Problème de riches ou problèmes de société ? La vision du travail portée par la plupart des candidats à l’Elysée est passéiste ; aucune prospective, aucune prise en compte de ces aspirations générationnelles, au nom du chômage et des inégalités (notions légitimes) face à la capacité d’une jeunesse à se prendre en main sans vouloir entrer dans le moule. Ne pas vouloir perdre sa vie à la gagner va influencer durablement les comportements et les choix de vie sans pour autant rejeter l’argent qui n’est pas un sujet tabou.

Un accélérateur de tendances inédit

En ce sens, la pandémie a été un accélérateur de tendances inédit, entre télétravail et abandons de poste, en particulier dans des métiers à forte pénibilité comme la restauration. Chacun a été mis devant le miroir du temps, de son temps et de sa propre finitude. Cette notion si précieuse, on ne veut plus la gâcher dans des vies artificielles. Ce miroir du temps invite à l’intériorité de chacun pour en extraire non pas ce que la société a fait de vous, mais bien ce que vous devez être en votre âme et conscience. Que faire de ma vie ? Il ne s’agit pas de rejeter le travail, loin s’en faut. La plupart des jeunes qui ont choisi les chemins de traverse sont des supers bosseurs ; la plupart du temps, ils travaillent bien plus que 35 heures, portés qu’ils sont par leurs passions.

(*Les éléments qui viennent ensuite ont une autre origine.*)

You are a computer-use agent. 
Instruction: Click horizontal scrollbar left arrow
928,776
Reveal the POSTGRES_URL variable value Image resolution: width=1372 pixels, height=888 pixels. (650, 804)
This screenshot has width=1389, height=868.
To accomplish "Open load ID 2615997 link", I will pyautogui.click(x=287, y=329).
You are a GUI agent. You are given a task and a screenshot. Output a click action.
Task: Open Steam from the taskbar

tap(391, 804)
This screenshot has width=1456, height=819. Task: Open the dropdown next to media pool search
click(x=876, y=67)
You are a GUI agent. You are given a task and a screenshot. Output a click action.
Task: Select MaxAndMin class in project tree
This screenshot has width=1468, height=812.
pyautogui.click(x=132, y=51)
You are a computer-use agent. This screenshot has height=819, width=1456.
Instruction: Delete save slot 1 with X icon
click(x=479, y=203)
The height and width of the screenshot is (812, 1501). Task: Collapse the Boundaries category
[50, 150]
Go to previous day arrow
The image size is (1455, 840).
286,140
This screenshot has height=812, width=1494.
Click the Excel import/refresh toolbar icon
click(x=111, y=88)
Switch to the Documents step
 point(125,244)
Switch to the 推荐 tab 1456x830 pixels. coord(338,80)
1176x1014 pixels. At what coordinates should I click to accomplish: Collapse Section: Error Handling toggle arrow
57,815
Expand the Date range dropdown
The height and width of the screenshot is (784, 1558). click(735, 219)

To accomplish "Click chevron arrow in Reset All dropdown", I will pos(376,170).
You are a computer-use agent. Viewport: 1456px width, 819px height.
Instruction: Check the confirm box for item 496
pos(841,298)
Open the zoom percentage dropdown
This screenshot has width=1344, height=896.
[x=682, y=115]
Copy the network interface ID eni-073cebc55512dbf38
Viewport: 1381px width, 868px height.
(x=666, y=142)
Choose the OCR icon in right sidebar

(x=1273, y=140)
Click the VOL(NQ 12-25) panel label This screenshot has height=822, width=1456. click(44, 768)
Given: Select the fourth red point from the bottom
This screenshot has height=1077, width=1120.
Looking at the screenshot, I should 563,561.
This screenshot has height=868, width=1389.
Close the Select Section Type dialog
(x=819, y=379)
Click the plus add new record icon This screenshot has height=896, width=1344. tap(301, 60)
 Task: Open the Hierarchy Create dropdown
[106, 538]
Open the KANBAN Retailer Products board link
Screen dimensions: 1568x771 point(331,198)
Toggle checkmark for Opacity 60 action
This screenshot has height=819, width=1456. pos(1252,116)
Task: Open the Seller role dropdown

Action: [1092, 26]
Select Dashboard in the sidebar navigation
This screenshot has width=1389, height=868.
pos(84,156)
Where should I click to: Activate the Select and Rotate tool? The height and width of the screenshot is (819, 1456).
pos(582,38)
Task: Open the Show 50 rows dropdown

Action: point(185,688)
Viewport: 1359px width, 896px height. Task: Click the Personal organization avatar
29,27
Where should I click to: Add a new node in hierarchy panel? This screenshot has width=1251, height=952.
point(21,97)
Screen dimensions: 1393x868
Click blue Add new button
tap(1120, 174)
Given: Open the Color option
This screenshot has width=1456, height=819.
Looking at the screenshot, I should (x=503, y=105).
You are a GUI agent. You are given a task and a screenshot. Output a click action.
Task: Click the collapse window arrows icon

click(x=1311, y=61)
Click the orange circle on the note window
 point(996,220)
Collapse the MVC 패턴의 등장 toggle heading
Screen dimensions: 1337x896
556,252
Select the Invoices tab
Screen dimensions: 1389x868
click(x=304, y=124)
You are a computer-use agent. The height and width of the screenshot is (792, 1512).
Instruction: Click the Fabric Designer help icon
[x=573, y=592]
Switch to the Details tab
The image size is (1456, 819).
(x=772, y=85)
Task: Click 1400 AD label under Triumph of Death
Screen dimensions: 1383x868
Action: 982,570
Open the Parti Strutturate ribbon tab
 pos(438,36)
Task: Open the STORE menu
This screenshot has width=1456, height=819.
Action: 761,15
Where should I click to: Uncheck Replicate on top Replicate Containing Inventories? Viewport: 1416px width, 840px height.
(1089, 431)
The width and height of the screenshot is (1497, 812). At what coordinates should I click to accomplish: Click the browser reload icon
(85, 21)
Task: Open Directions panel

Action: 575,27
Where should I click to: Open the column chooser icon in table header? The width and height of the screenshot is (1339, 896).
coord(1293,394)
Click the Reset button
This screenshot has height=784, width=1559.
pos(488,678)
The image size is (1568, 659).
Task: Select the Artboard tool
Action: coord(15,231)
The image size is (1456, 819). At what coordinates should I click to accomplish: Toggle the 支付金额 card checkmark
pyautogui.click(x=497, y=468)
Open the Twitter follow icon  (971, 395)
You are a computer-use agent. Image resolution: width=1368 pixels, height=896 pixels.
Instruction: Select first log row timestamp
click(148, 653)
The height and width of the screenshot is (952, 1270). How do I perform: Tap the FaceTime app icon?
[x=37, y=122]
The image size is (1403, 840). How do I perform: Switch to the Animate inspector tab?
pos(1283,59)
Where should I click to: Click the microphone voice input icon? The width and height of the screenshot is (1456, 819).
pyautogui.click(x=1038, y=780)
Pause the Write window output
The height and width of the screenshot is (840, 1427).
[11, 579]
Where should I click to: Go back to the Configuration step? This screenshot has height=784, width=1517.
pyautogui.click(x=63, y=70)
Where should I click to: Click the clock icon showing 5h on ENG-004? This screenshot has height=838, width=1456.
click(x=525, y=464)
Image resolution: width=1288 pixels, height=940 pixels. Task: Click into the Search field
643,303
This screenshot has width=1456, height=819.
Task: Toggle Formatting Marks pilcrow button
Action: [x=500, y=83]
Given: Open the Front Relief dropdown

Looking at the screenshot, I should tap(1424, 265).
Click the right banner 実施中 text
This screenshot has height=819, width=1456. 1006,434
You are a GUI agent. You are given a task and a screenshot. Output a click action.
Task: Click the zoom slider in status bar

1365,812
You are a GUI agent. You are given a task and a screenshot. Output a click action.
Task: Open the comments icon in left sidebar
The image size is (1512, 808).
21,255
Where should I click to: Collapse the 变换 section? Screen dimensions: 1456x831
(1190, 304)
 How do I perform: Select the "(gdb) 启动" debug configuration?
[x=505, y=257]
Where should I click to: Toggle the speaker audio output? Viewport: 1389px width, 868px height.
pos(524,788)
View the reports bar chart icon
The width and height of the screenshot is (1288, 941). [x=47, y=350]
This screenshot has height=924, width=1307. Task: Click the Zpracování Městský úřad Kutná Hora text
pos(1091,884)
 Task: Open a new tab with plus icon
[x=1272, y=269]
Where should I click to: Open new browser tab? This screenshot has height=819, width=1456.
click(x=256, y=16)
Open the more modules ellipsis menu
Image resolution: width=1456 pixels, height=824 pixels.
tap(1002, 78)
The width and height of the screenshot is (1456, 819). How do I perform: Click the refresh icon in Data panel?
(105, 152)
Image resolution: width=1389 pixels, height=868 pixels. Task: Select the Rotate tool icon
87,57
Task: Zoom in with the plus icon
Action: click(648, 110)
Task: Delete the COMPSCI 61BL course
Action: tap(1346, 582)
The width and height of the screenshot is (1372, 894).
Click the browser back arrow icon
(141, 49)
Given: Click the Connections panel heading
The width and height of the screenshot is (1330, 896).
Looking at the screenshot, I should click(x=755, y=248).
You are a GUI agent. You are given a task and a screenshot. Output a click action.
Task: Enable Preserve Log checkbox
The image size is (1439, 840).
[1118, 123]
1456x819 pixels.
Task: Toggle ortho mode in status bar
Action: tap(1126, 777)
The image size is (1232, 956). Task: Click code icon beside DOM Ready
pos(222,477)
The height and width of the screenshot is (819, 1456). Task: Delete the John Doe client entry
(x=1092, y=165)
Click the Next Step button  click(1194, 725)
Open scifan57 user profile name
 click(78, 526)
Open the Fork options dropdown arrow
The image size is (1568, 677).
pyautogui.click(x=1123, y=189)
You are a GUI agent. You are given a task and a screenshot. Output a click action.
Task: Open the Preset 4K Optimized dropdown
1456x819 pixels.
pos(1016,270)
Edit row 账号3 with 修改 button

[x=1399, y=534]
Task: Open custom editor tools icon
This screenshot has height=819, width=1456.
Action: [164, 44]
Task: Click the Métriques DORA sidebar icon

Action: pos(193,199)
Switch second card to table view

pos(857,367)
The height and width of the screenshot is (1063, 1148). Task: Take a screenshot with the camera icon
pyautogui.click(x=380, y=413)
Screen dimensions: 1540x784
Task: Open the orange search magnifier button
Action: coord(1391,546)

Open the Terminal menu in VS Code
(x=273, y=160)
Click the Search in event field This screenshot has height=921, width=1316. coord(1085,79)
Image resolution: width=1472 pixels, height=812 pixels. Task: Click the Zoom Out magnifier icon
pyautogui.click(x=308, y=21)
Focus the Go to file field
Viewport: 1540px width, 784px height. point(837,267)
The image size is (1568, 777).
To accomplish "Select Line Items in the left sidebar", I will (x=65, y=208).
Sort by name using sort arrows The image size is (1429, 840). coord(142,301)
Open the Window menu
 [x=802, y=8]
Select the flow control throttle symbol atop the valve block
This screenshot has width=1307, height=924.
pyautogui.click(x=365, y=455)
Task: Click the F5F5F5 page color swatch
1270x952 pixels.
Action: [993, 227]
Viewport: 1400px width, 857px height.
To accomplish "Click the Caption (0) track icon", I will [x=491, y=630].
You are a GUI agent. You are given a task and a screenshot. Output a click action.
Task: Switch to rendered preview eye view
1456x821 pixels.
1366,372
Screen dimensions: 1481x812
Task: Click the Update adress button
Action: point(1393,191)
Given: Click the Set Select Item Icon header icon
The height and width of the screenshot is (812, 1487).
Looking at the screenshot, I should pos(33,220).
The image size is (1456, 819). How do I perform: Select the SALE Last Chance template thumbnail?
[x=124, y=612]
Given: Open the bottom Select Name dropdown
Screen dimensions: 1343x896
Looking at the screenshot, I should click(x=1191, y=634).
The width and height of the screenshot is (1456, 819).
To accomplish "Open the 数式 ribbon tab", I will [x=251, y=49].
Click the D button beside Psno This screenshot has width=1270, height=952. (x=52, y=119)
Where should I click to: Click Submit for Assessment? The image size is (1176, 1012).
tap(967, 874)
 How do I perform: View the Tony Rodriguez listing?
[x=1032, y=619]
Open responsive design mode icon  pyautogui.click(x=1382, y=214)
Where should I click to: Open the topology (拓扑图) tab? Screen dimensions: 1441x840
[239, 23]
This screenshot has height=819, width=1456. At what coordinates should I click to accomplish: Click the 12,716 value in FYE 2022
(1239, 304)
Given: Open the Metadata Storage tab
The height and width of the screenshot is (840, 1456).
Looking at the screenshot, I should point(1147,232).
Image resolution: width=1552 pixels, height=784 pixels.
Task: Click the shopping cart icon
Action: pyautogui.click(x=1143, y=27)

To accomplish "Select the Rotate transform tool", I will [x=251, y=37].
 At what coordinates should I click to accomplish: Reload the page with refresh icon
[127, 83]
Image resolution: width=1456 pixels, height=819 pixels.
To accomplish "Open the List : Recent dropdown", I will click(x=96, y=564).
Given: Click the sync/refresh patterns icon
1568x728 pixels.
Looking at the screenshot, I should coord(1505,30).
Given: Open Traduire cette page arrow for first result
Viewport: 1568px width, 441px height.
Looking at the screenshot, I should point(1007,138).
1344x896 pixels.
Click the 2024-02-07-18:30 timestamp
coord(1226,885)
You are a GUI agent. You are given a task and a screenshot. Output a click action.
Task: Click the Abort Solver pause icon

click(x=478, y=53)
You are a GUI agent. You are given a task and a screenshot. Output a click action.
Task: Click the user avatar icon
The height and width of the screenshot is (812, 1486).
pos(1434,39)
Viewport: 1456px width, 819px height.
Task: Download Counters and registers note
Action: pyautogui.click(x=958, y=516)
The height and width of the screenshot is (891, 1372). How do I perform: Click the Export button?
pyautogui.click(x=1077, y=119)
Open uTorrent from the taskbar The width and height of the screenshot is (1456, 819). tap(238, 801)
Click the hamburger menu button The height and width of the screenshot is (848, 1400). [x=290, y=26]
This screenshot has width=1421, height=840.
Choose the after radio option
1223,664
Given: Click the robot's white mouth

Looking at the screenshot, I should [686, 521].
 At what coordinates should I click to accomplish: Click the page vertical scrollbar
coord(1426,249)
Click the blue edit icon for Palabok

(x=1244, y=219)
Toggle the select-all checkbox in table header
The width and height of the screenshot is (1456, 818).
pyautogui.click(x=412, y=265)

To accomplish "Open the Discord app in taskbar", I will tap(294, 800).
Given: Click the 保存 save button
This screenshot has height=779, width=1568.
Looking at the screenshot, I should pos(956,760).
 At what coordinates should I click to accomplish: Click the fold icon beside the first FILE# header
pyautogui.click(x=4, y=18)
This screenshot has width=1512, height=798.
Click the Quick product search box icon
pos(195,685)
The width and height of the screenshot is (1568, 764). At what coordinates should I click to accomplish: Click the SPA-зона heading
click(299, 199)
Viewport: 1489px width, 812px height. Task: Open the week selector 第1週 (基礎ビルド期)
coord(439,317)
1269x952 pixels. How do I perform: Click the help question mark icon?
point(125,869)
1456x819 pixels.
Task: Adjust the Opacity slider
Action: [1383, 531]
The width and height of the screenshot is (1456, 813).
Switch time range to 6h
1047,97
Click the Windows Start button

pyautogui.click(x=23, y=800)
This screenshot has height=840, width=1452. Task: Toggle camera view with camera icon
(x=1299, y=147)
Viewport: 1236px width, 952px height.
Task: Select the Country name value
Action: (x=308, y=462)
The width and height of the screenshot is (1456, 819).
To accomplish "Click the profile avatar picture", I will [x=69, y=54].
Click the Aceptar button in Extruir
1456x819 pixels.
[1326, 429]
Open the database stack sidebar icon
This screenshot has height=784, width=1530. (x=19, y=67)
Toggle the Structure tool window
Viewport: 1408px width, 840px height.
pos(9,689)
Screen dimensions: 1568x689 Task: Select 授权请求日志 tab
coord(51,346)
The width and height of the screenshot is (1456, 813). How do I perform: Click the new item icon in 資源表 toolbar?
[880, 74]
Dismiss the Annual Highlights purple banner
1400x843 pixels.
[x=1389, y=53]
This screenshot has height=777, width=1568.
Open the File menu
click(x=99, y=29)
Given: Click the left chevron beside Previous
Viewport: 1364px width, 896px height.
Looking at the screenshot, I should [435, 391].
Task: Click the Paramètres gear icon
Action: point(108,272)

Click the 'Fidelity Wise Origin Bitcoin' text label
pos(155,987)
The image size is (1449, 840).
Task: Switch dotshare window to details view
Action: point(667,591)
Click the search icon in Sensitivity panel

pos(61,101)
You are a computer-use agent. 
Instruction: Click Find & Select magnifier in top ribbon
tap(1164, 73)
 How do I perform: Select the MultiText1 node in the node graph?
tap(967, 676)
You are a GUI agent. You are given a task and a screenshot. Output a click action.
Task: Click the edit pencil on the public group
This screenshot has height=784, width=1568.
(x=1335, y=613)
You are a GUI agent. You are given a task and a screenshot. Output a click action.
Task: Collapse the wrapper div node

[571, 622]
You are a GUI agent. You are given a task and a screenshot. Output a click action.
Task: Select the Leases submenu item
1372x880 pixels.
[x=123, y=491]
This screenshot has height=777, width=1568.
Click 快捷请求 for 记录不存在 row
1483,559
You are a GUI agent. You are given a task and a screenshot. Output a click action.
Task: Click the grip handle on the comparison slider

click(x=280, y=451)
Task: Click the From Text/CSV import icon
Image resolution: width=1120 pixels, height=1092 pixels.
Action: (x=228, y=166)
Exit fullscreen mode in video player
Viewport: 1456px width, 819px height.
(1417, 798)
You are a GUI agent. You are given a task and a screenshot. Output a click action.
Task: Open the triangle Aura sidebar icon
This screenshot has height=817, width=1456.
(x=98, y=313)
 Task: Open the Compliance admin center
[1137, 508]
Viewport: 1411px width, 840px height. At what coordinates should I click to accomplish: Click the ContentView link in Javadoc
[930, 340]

Pour l’entreprise classique avec des actionnaires et des cadres dirigeants, l’enjeu est d’être capable de faire preuve d’authenticité et de transparence. Les fonctions et les titres ne suffisent plus pour être légitimes. Cela passe par l’exemplarité culturelle des leaders qui doivent se mettre au service du collectif ; cela passe aussi par la reconnaissance du «bien-faire», cette notion qui renvoie à l’utilité de l’action ; cela passe également par l’actionnariat salarié pour développer le sentiment de l’entreprise «bien commun»…

Tout ce qui permettra de faire corps en renvoyant à des notions de solidarité, de partage, de rites culturels, d’intelligence collective renforcera la notion d’adhésion qui aujourd’hui s’effrite fortement. Diriger n’est plus dominer. Motiver n’est plus exiger. Encadrer n’est plus imposer. La réciprocité fait sens. Enrichir sa vie en la gagnant est le miroir de l’envie d’être des individus. Et pas que des jeunes.